On 02/09/2010 10:51 PM, Michael Neuling wrote:
>>> I'd still like someone with a CONFIG_STACK_GROWSUP arch to test/ACK it
>>> as well.
>>
>> There's only one CONFIG_GROWSUP arch - parisc.
>> Could someone please test it on parisc?

I did.

> How about doing:
> 'ulimit -s 15; ls'
> before and after the patch is applied. Before it's applied, 'ls' should
> be killed. After the patch is applied, 'ls' should no longer be killed.
>
> I'm suggesting a stack limit of 15KB since it's small enough to trigger
> 20*PAGE_SIZE. Also 15KB not a multiple of PAGE_SIZE, which is a trickier
> case to handle correctly with this code.
>
> 4K pages on parisc should be fine to test with.

Mikey, thanks for the suggested test plan.

I'm not sure if your patch does it correct for parisc/stack-grows-up-case.

______________________________

Set task →
Answer these from the patch-testing thread above:
(a) Which architecture is named as the only CONFIG_GROWSUP one?
(b) What stack limit is proposed for the 'ulimit' test?
(c) What page size is called fine to test with on that architecture?

______________________________

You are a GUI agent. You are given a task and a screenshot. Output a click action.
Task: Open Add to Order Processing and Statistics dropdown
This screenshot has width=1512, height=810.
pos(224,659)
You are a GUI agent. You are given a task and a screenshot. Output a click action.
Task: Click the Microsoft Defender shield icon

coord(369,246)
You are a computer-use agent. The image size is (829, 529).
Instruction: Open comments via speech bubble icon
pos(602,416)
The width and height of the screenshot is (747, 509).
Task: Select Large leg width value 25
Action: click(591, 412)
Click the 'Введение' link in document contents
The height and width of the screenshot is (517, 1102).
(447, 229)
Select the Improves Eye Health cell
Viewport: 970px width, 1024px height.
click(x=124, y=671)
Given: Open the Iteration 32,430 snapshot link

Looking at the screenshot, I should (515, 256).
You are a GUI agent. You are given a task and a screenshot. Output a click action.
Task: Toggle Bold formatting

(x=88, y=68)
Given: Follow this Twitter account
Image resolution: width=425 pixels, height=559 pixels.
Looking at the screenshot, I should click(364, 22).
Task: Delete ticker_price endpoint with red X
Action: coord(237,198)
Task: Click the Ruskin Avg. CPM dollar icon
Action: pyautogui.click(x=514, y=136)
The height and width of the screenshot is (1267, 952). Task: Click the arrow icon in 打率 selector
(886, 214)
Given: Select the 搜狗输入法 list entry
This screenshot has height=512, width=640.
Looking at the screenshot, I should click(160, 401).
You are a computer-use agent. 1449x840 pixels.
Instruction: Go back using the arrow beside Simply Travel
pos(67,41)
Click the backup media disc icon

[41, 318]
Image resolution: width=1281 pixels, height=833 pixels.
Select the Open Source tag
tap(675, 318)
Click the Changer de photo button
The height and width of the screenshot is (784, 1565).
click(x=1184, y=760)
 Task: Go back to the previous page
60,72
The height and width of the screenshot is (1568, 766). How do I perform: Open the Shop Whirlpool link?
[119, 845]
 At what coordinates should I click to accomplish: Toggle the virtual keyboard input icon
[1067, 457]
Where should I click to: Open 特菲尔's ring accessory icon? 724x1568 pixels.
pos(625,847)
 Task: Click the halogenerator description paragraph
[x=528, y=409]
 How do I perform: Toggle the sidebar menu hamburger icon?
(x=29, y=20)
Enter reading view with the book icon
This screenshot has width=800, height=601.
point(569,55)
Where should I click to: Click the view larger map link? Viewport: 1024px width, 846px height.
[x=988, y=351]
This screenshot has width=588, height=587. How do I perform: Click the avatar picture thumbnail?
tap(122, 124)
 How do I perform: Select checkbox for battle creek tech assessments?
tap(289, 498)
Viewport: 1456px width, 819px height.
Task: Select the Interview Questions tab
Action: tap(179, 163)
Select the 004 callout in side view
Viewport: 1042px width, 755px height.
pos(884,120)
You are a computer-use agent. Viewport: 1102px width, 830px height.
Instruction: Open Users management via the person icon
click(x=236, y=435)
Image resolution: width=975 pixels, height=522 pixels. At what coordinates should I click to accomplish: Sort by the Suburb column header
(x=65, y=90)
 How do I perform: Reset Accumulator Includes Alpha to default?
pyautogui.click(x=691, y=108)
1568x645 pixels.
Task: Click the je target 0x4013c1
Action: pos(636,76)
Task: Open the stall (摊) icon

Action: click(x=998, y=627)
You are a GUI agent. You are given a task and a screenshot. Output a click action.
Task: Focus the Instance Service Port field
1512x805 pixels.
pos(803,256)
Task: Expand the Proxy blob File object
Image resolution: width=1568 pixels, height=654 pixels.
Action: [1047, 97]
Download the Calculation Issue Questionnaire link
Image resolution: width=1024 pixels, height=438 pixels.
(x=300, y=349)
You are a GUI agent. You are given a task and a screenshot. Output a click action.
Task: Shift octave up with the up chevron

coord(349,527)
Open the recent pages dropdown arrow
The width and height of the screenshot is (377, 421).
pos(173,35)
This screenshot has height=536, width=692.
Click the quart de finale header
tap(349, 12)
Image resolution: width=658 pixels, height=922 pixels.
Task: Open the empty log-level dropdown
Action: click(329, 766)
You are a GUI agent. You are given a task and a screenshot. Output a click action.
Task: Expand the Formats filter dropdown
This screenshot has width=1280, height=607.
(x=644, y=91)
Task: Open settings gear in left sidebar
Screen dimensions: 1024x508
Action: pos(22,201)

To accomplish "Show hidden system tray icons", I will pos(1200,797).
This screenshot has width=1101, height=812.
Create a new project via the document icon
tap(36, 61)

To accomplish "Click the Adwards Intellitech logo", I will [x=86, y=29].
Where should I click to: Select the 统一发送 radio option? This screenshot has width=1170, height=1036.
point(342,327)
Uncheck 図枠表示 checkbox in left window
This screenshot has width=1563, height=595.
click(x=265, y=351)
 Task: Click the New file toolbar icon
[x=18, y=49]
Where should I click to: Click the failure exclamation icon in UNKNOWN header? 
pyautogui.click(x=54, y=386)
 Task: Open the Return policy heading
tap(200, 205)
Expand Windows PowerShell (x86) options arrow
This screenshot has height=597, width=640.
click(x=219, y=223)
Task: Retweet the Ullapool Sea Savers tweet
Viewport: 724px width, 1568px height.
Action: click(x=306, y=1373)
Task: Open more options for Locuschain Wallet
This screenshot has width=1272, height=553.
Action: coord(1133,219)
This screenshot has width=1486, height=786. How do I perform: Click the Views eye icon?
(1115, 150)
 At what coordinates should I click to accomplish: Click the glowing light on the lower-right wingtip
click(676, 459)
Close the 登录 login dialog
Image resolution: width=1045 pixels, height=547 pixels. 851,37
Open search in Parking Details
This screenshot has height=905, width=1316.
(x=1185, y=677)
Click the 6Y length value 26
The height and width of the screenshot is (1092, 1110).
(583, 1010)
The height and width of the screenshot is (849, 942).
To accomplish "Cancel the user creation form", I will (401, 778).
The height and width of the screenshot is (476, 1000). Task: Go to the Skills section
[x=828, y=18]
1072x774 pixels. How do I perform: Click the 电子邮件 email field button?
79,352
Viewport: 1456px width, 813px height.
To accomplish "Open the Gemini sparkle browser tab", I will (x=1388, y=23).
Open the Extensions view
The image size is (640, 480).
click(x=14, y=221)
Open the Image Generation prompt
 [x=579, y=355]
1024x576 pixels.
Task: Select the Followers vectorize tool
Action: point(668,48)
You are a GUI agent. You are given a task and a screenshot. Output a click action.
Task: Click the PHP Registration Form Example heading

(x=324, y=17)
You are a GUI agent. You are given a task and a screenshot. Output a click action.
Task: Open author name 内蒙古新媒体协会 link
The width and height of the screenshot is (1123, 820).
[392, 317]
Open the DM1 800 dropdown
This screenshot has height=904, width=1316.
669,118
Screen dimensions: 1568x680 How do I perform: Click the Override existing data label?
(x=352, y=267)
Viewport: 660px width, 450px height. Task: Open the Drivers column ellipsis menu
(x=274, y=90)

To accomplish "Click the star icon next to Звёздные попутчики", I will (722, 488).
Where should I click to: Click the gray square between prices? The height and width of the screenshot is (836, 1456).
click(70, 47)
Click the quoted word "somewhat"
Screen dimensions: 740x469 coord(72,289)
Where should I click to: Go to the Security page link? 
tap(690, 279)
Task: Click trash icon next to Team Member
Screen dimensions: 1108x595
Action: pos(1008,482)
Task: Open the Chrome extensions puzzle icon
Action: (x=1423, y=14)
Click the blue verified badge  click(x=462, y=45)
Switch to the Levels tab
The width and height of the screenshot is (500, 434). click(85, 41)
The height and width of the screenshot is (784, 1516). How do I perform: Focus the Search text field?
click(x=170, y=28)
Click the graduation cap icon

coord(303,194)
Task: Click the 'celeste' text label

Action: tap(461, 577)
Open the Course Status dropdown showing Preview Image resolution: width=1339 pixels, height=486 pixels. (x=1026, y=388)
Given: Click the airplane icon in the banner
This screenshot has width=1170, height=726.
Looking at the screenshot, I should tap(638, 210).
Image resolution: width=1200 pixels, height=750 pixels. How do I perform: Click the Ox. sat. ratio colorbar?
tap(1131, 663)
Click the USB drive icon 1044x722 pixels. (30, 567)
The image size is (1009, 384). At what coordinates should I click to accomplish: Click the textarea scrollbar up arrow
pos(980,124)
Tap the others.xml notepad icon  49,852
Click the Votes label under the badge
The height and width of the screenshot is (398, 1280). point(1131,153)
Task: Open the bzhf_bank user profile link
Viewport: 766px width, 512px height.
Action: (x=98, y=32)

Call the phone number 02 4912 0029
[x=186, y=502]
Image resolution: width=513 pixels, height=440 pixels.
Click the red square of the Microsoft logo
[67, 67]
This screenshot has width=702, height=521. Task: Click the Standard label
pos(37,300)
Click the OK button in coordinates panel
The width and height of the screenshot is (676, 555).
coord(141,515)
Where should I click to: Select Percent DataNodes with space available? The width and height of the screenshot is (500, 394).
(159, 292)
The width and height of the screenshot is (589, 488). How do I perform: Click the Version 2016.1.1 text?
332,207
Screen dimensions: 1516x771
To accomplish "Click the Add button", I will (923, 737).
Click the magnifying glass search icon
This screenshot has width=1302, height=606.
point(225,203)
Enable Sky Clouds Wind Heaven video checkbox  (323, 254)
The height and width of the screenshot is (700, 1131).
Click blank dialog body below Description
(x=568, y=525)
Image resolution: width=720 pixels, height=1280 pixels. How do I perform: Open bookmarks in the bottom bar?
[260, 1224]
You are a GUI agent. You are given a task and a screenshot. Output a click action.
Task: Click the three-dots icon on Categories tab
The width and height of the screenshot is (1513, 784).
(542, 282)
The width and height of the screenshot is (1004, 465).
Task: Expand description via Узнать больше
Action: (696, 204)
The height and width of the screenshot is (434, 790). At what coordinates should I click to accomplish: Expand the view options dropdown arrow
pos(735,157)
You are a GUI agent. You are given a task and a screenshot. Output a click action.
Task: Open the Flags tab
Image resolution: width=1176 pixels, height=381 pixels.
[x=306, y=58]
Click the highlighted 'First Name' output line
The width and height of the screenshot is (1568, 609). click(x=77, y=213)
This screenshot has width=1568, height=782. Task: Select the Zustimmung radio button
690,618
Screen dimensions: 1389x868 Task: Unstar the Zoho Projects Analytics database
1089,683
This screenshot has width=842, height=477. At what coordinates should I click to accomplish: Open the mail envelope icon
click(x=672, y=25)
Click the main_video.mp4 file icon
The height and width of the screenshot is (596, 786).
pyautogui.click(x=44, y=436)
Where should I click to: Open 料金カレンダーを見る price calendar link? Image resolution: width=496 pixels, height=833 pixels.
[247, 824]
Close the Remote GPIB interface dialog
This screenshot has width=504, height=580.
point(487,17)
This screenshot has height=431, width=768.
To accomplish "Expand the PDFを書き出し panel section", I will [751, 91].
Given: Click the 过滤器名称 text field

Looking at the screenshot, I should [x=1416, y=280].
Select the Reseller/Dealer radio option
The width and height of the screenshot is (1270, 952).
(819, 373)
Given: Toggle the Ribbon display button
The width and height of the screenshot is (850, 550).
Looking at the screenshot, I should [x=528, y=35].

______________________________

Complete output →
(a) parisc
(b) 15KB
(c) 4K pages